Docking managers will organize the layout of a docksite, usually by filling the entire site with the dropped controls (tiling).

Other docksites can implement their own docking, as e.g. a sophisticated version of beforementioned designers. They also can implement docking of pages in a TPageControl, and provide tabs for every dropped page.

What's essential for these various docking models?

The interaction between the dragmanager and the source and target controls occurs in dsDrag... messages. dsDragEnter and dsDragLeave notify the target site, when the dragged control enters or leaves the docksite's area. A site can prepare for an eventual drop, signal preferred locations to the user, or whatever may be desireable. dsDragMove then shall determine an concrete docking place and provide visual feedback, by modifications to the cursor and the docking rectangle. Like in drag-drop, a non-accepting situation should be signaled clearly.

On a drop the docksite receives another dsDragLeave, so that it can be reset into "normal" (inactive) mode. Then the control is dropped and can be placed according to the information in the dockobject, resulting from the last dsDragMove. In ManualDock no dsDragMove occurs, so that all information must be filled into the dockobject before. The required information can differ widely, depending on the docksite management. The standard DropOnControl and DropAlign are applicable almost only to tree-docking, worthless in unmanaged docking.

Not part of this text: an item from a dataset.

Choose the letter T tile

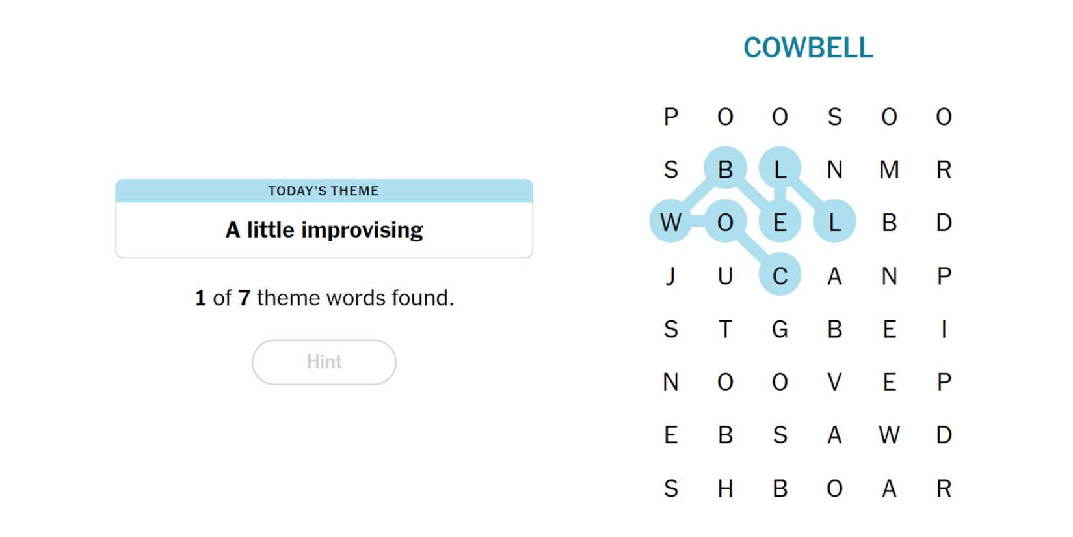(x=725, y=329)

The docking information should be handled by the site manager, i.e. either by DockManager, or in the overridden methods of a specialized docksite (TWinControl). The DragManager only has to determine the target site, send the drag messages to it, and then let the dockobject do the visual feedback. Please note that not only the docksite can be designed freely, it also can provide special docking objects, which can contain any additional information for special site layouts and feedback. We already have such cases, e.g. the anchored docking doesn't fit into the tree docking model, because it deserves more and different information. Therefore the DockObject should be passed to the target site, and from there to the DockManager (if used), instead of the mostly useless tree docking information. This way the site and the DockManager have full control over the information in the DockObject.

Unless we agree about some special default (unmanaged) behaviour, different from the Delphi model, the involved docksites and controls should do nothing themselves. They either pass the drag messages to their DockManager, or to the user provided message handlers. If neither is present, only the floating rectangle has to be moved.

The DragManager only has to distinguish between drag-drop and drag-dock in the determination of the drop target. This can be done in the different drag- and dock-objects, as currently is done in the drag performers. IMO such performers are not needed at all, because they cannot know what a special docksite or docking objects have implemented.